**PROBLEMS TO WORK ON**
• 1. In the records, please begin at the line that has "This screenshot has width=906, height=679." and stop at the end of the records, substituting "side panel" for "sidebar" and leaving everything else unchanged. Give back only those lines.
• 2. Proceed with the text on distance education and its theories, picking up right after its final sentence.

**DOCUMENT SECTION**
— BEGIN —
A fourth concern of the conferences from the beginning was the intent to include educators working in correspondence education from many countries rather than being a national organization from any one country. They wished to share experiences and combine resources. At every conference, there were presentations from many countries. We can also look at the work of distance educators in many countries as we plan how and when we would use these resources.

Finally, since access to education for learners who could not or would not come to a campus entailed a need for some type of interaction, the discourse data from the ICDE Conferences show continual efforts by conference participants to enhance that interaction. Discourse about the use of media was present in every conference but never raised to the level of a major theme in any of the conferences. The lack of dominance of technology as a topic is a bit surprising given that new communications technologies are always causing excitement in the field of education, but I believe we could take instruction from this and not follow a common, but less effective pattern, of choosing the technology first and designing the pedagogy second.

More could be said about the aims and patterns in the literature from the ICDE Conference Proceedings, but looking specifically at some of the theories and models that began to appear in the broader distance education literature over the same years as the conferences, can enlarge our understanding for today.

Building on the past: Theories and models of distance education

As distance education emerged as a distinct form of education, practitioners began forming theories and models to guide developments and courses. These theories aimed, to quote a main textbook on the foundation of distance education, to “provide the touchstone against which decisions…can be made with confidence. This would replace the ad hoc response to a set of conditions that arises in some ‘crisis’ situation of problem solving, which normally characterizes this field of education” (Simonson, Smaldino, Albright, Zvacek, 2003, p. 37)17. With the touchstone of distance education theory, we can more confidently answer the question if distance education can be effectively used to carry out our assignment from President McKay.
— END —
**THE DATA**
— BEGIN —
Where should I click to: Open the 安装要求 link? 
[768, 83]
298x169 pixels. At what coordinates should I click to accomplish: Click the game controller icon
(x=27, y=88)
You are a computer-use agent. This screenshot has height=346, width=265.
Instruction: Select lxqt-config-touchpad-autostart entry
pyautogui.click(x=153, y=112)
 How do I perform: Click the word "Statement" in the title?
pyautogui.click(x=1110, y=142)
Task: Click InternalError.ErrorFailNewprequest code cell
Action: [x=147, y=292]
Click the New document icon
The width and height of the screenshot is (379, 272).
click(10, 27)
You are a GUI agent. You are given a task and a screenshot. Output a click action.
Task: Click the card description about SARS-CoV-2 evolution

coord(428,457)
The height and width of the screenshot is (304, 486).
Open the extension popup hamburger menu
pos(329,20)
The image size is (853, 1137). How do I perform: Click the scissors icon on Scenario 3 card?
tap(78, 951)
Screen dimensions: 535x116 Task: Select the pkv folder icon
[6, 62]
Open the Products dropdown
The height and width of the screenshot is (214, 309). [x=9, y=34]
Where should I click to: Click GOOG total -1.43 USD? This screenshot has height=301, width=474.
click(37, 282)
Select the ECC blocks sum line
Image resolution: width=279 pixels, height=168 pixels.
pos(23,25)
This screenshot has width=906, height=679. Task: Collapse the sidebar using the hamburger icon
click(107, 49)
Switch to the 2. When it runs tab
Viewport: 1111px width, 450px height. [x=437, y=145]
— END —
**RESPONSES FOR EACH TASK**
• 1.
This screenshot has width=906, height=679. Task: Collapse the side panel using the hamburger icon
click(107, 49)
Switch to the 2. When it runs tab
Viewport: 1111px width, 450px height. [x=437, y=145]

• 2.
Otto Peters, doing pioneering theoretical work in Germany, looked at distance education as a “form of study complementary to our industrial and technological age” (Peters, 1983, p. 95)18.  The first to use the term distance education, Peters suggested that the following categories could be used for the analysis of distance education: rationalization, division of labor, mechanization, assembly line, mass production, preparatory work, planning, organization, scientific control methods, formalization, standardization, change of function, objectification, and concentration and centralization (Simonson, et al., 2003)19.

While his theory as he initially stated it focused more on the organizational component of the production of distance courses, programs and institutions, and was criticized for its lack of attention on the teaching/learning transaction, his theoretical work supported the development of extremely large distance education institutions. One of the first was the Open University in the United Kingdom, which was chartered in 1969. The open and distance university movement worldwide has created many institutions with extremely large enrollments. Called mega-universities by John Daniel, who served in the administration of several distance and open universities, including as Vice-Chancellor for the Open University in the UK, these large institutions enroll more than one hundred thousand students each year.  While it is a bit difficult to estimate how many students are now studying at a distance at these open universities today, the number would be in the many millions. For example, enrollment numbers, as claimed by the Websites of the respective universities, are nearly 4 million at Indira Gandhi National Open University, 3.9 million at the Open University of China, and nearly 2 million at Anadolu University in Turkey. While my plan was to order the university names on the slide in order of enrollment, these numbers are hard to determine because of varied definitions of “enrolled” student and the inclusion or exclusion of affiliated campuses and campus-based program.  As a comparison, some campus-based state university systems, such as the State Universities of New York, rival the open universities in total enrollment, but none are listed with enrollments much higher than 500,000.

To manage such massive enrollment does take a total educational system, as described by Peters in his industrial model of distance education. However, this industrial model was deemed insufficient in itself by many in the field and other distance theorist made responses.

Börje Homberg chose the interaction between student and teachers as the fundamental idea undergirding distance education. He called them “guided didactic conversations” (Homberg, 1981)20. He envisioned that the learning, motivation, creation of rapport, and support and engagement of the learner in activities and discussions could all be enveloped in this empathetic, guided conversation. Later, Holmberg added to this concept other elements that described the larger universe of various distance courses and programs, but the core concept remained with guided, didactic conversations (Simonson et al., 2003)21.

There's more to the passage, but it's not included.